DIRECTIONS FOR THIS TASK: Where does "will" appear in the data? Return each line that holds it.

DATA PROVIDED:
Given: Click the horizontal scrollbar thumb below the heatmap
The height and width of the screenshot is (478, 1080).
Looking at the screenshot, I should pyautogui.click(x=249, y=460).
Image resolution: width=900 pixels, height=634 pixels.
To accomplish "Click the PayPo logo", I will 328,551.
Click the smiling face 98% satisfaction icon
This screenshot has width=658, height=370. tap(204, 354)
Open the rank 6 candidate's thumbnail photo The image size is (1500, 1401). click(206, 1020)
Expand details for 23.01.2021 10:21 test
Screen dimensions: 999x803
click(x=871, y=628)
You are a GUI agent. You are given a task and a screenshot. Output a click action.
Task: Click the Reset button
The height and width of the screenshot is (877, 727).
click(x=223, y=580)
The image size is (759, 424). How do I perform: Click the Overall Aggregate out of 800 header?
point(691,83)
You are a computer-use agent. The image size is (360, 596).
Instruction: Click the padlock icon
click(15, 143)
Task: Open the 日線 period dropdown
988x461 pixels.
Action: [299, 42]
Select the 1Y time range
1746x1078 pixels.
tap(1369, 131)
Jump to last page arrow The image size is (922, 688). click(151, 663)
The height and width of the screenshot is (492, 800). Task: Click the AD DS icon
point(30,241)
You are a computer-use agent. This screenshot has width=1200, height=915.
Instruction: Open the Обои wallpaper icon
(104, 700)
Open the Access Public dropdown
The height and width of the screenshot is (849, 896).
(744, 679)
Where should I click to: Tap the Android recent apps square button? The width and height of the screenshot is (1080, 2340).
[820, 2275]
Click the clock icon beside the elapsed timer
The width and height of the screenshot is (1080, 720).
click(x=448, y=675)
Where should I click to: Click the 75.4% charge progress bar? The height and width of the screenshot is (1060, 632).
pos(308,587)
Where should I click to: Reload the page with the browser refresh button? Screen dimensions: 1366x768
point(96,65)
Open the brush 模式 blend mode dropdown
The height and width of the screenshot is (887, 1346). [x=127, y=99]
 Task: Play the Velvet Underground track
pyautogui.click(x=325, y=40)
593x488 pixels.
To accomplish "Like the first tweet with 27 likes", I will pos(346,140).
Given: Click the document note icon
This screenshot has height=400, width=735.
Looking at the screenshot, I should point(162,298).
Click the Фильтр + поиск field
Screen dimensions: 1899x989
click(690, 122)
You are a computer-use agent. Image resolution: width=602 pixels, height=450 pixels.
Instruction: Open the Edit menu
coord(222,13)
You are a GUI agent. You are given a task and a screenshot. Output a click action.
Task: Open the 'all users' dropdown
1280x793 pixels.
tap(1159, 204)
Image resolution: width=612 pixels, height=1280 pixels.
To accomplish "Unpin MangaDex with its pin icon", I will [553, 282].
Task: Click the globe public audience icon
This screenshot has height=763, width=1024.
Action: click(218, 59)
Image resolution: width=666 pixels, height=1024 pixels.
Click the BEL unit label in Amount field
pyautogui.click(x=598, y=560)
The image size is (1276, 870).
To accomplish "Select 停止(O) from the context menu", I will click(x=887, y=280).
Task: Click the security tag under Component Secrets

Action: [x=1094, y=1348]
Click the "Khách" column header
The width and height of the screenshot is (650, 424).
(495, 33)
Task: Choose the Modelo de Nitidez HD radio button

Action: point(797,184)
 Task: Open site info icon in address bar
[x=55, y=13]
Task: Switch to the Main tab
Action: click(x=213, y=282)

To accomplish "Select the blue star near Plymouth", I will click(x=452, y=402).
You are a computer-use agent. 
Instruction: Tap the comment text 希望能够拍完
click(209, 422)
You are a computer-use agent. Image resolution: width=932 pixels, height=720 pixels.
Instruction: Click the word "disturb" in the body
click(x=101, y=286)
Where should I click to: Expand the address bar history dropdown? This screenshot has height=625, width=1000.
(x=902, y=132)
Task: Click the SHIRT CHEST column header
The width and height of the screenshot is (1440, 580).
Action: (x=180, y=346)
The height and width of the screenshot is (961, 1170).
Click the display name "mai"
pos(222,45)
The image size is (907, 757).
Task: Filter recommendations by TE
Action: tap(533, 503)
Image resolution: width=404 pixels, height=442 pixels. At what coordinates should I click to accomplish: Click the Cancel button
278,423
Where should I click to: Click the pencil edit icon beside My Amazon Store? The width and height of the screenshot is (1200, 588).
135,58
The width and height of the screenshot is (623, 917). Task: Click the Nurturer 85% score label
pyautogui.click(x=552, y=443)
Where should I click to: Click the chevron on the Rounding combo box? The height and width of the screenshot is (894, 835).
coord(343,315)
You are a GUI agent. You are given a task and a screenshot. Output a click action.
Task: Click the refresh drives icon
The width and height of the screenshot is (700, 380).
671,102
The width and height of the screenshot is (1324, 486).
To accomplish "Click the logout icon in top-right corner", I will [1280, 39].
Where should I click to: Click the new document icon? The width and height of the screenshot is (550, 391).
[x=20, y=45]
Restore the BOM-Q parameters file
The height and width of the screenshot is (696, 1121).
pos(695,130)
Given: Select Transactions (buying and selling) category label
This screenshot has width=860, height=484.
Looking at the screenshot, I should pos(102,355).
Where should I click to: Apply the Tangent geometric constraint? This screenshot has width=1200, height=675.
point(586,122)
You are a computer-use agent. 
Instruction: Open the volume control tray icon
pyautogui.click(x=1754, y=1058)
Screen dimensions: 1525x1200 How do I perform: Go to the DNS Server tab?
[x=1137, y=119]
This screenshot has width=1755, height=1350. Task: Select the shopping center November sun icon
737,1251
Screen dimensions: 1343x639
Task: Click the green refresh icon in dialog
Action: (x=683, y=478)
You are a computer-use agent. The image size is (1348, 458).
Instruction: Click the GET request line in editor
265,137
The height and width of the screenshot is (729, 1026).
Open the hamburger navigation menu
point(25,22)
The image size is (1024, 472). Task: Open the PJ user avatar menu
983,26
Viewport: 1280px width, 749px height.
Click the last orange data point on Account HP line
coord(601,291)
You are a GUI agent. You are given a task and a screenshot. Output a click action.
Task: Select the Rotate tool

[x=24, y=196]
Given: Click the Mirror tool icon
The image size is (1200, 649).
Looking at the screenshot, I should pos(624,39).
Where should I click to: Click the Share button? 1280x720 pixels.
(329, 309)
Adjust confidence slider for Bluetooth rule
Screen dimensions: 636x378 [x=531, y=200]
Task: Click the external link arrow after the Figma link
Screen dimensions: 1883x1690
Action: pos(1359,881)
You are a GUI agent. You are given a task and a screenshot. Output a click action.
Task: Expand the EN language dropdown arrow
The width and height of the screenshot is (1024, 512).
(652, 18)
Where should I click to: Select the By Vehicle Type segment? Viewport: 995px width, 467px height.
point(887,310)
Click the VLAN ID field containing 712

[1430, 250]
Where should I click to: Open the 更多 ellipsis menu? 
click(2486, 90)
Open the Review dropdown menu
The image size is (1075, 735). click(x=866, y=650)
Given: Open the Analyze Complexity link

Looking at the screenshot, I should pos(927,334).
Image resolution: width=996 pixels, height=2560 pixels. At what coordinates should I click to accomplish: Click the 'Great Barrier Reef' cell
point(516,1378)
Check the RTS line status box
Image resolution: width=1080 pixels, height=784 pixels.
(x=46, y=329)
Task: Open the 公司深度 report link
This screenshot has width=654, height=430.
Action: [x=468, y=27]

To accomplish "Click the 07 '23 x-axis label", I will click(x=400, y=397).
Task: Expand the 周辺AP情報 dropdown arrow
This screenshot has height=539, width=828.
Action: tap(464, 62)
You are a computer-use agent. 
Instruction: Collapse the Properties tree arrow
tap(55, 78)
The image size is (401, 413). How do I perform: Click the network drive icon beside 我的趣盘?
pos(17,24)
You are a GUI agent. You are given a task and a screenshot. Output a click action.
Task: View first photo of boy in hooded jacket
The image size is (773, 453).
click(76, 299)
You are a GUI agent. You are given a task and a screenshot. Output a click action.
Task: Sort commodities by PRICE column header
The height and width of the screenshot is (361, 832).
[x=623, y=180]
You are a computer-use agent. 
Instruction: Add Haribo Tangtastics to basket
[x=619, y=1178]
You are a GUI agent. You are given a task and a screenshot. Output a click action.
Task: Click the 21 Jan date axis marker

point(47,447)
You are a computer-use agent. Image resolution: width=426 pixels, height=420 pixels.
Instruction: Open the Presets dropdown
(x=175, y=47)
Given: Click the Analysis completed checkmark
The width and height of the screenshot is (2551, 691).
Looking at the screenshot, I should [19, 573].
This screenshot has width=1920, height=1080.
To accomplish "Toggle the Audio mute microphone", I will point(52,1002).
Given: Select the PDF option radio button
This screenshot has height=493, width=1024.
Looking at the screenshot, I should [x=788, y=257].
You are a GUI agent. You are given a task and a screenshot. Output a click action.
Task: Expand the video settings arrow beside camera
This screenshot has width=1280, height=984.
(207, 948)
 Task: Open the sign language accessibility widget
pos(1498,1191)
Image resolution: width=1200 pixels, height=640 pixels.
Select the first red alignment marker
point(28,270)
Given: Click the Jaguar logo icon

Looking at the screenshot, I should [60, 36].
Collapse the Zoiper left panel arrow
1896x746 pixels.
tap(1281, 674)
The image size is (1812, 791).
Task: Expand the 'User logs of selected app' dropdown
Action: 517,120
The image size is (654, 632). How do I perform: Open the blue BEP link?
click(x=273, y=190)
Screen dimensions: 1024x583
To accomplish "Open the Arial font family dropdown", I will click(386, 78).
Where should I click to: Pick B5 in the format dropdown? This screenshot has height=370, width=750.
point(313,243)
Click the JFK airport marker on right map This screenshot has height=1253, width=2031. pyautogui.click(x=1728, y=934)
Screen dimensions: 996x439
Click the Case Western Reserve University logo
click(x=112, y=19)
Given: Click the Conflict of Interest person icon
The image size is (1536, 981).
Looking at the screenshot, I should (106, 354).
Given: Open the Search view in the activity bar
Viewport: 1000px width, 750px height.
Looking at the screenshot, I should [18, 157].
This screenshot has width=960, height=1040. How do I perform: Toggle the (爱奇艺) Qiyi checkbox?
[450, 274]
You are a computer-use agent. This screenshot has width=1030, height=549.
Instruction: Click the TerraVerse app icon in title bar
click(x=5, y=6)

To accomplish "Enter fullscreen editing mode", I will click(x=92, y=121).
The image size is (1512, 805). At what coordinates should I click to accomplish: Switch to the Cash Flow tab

EXERCISE ANSWER:
To accomplish "Click the PayPo logo", I will 328,551.
To accomplish "Like the first tweet with 27 likes", I will pos(346,140).
To accomplish "Unpin MangaDex with its pin icon", I will [553, 282].
To accomplish "Select 停止(O) from the context menu", I will click(x=887, y=280).
To accomplish "Select the blue star near Plymouth", I will click(x=452, y=402).
To accomplish "Click the logout icon in top-right corner", I will [1280, 39].
To accomplish "Click the 07 '23 x-axis label", I will click(x=400, y=397).
To accomplish "Toggle the Audio mute microphone", I will point(52,1002).
To accomplish "Open the Arial font family dropdown", I will click(386, 78).
To accomplish "Enter fullscreen editing mode", I will click(x=92, y=121).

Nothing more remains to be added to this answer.